Here is what I’ve been told:

  • The Board will meet 6/09/09 and determine layoffs
  • Classes sizes will go to 38-1 next year
  • There is very little chance of teachers coming back from initial layoffs in March
  • Vanden will be cutting 6 FTE. Mathematically it works out to 6.6 FTE
  • English will lose over one FTE. Math will lose over one FTE. Science will lose over one FTE. Social Science will lose about one FTE. I’m not sure where the other cuts will come.
  • Visual Arts will go to 34-1
  • Career Tech will go to 30-1
  • English 38-1 (This translates into over 1 FTE layoff. Keep in mind Golden West is slated to lose 4-5 FTE total)
  • Foreign Language will go to 38-1
  • Math will go to 38-1
  • Physical Ed will go to 50-1
  • Science will go to 32-1
  • Social Science will go to 38-1
  • Health will go to 38-1

The district is planning to purchase furniture

Golden West will be forced to eliminate 4-5 FTE

Tech is not scheduled for reductions

Questions that were not answered:

Can the district support 4 levels of language at Vanden?

What else will be cut?

It is unclear who will lose their job since bumping rights come into play. Teachers with more time in Travis may move from other school sites into jobs at Vanden. Senior members of our department understand this process more than I do.

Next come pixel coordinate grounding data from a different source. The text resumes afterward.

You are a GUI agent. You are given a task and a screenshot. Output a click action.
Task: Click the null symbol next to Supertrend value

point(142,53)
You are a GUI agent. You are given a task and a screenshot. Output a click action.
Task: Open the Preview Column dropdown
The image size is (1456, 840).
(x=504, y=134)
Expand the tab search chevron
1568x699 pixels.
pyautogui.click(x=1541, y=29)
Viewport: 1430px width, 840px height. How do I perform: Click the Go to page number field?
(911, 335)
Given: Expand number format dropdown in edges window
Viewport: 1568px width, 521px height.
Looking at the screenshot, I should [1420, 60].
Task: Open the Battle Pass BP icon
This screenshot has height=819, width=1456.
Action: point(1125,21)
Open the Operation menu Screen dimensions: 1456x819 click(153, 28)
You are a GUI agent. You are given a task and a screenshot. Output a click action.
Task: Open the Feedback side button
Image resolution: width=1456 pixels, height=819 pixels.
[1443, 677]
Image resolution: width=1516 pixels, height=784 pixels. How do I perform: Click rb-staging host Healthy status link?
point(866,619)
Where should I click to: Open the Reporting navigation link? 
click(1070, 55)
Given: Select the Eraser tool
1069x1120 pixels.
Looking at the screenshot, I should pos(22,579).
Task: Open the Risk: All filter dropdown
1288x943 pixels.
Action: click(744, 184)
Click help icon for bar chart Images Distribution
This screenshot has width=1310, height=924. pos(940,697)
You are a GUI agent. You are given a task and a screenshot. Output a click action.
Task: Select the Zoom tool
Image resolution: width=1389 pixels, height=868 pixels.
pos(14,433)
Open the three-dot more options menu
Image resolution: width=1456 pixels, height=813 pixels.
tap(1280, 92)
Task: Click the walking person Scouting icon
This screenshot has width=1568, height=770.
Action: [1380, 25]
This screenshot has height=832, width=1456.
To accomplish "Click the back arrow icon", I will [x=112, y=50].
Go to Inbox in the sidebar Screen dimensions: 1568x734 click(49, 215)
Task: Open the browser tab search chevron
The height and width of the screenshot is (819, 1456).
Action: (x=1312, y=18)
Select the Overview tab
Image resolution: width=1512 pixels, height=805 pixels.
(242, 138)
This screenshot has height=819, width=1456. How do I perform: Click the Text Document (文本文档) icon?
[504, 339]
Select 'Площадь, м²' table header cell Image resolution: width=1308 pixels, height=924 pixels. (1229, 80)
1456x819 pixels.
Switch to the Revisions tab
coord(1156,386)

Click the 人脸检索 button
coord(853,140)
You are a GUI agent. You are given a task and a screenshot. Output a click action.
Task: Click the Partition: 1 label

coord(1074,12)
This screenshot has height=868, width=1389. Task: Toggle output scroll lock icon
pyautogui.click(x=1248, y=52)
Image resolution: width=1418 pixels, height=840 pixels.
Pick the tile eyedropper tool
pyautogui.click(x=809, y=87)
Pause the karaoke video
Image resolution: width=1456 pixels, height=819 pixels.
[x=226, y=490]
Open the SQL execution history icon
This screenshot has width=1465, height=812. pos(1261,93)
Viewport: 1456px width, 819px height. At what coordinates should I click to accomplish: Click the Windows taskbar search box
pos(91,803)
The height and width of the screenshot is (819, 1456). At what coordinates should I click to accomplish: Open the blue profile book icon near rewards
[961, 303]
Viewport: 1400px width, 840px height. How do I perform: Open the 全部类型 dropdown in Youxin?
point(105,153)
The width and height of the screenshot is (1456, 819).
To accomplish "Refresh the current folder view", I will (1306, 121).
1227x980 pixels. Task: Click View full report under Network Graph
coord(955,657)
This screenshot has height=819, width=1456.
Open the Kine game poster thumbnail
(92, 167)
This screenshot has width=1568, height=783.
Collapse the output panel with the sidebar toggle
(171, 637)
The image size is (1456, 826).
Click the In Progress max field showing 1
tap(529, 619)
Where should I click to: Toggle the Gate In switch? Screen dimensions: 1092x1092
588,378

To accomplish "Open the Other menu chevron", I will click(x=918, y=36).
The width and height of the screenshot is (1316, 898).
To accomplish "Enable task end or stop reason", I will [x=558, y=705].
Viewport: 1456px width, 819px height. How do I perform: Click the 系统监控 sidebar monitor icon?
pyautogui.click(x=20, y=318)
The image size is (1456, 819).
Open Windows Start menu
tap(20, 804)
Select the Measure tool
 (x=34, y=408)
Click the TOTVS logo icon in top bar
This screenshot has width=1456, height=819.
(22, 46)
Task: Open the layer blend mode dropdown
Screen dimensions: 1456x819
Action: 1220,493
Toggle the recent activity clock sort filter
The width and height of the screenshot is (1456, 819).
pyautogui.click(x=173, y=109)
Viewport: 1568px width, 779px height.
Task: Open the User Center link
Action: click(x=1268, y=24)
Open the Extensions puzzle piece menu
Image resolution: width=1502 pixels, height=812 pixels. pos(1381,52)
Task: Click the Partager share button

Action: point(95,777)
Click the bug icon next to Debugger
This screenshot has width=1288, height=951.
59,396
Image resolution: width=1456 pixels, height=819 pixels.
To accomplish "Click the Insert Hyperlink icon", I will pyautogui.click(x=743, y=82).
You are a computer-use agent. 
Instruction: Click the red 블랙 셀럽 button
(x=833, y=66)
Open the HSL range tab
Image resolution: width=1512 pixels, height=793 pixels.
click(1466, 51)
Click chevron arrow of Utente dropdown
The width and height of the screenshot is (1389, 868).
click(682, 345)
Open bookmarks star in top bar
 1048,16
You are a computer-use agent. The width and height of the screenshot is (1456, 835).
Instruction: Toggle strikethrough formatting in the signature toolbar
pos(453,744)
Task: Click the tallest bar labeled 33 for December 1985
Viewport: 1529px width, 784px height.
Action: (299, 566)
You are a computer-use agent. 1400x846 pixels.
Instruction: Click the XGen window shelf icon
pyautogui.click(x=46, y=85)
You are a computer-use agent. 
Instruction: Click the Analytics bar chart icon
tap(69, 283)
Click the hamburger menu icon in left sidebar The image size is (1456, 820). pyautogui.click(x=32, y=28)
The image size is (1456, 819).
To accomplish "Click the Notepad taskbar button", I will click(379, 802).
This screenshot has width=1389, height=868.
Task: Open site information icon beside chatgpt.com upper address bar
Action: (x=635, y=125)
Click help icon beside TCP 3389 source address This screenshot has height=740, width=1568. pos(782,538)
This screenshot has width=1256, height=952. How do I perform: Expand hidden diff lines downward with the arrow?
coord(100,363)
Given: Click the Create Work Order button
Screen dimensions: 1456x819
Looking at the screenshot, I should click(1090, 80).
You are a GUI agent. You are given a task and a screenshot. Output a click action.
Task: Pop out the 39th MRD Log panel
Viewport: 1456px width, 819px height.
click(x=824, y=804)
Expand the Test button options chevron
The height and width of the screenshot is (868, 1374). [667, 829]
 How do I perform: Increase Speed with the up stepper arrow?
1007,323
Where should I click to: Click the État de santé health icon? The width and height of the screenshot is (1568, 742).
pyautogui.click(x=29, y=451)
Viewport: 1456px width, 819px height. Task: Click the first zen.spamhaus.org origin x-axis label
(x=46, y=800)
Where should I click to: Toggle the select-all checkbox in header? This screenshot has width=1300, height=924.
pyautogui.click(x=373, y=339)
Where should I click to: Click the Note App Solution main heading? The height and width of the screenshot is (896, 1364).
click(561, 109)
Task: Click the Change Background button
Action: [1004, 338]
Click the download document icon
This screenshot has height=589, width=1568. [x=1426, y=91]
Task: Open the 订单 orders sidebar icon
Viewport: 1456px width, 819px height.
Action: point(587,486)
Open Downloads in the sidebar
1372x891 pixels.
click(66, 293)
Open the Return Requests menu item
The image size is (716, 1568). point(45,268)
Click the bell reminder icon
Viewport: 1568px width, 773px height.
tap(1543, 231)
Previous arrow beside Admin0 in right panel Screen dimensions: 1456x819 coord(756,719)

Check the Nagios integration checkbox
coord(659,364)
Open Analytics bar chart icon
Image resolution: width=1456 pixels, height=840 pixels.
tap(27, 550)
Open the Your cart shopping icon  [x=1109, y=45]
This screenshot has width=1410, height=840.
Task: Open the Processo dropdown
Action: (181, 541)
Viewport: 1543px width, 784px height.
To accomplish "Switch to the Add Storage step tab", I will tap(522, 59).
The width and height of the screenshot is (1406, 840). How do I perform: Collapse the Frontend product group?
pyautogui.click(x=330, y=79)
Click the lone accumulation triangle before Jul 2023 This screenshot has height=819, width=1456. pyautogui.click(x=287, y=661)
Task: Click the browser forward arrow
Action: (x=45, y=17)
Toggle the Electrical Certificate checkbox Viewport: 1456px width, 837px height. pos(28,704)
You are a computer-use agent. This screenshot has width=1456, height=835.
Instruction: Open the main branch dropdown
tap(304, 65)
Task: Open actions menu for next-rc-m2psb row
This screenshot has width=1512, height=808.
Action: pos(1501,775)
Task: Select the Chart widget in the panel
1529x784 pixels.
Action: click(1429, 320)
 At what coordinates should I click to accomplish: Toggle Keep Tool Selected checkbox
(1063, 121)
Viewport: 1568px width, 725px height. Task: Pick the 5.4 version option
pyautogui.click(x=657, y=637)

A response from a co-worker:

Here are some ideas being contemplated around the nation in order to preserve core programs and class sizes. These are not my recommendations, but they are things I’ve read about when mammoth budget cuts hit. They aren’t pretty, but I can see how other districts are trying to keep cuts as far away from the classroom as possible. That might not be too bad of an idea. I’m certain our trusty leadership is looking into alternate ways to avert such a catastrophic degradation of learning conditions.

(1) Axe sports. The kids can play in a city league. Or they can fundraise to make their sports happen.

(2) Eliminate district office clerical staff. If teachers have no secretaries, why do administrators get so many of them?

(3) Eliminate standardized testing. It costs the state a ton of money. It's a luxury for when we have money.

(4) On the days there would've been testing, furlough everyone in the district and reduce their pay by that amount.

(5) Charge students and parents for things not required by ed-code (lab fees, art fees, bus fees, parking fees).

(6) Add minutes to each school day in order to eliminate a day or two from the calendar. Those days will save on electricity, busses, etc.

(7) Get rid of career/college counselors. Kids can research on their own online.

(8) Eliminate libraries. Make the kids go to the county and city libraries.

(9) Increase class sizes to 25 per teacher in K-3, an in-between number.

(10) Sell ad space (on student handouts, lockers, desktops) to local and national businesses.

(11) Merge districts. Companies merge to save on overhead and corporate office expenses. It's streamlining.

(12) Eliminate campus monitors, yard duty supervisors. Call 911 when there's a fight or an injury.

(13) Do not hire consultants or lawyers for the district. Delay these expenses until there is money.

(14) Rent land and facilities. Schools sit empty at night, on weekends, and during the summer. Rent the space out to another group. The gyms can become health clubs when not being used.



It doesn't look good for me. I wont know anything definite for a while but it honestly doesn't look good.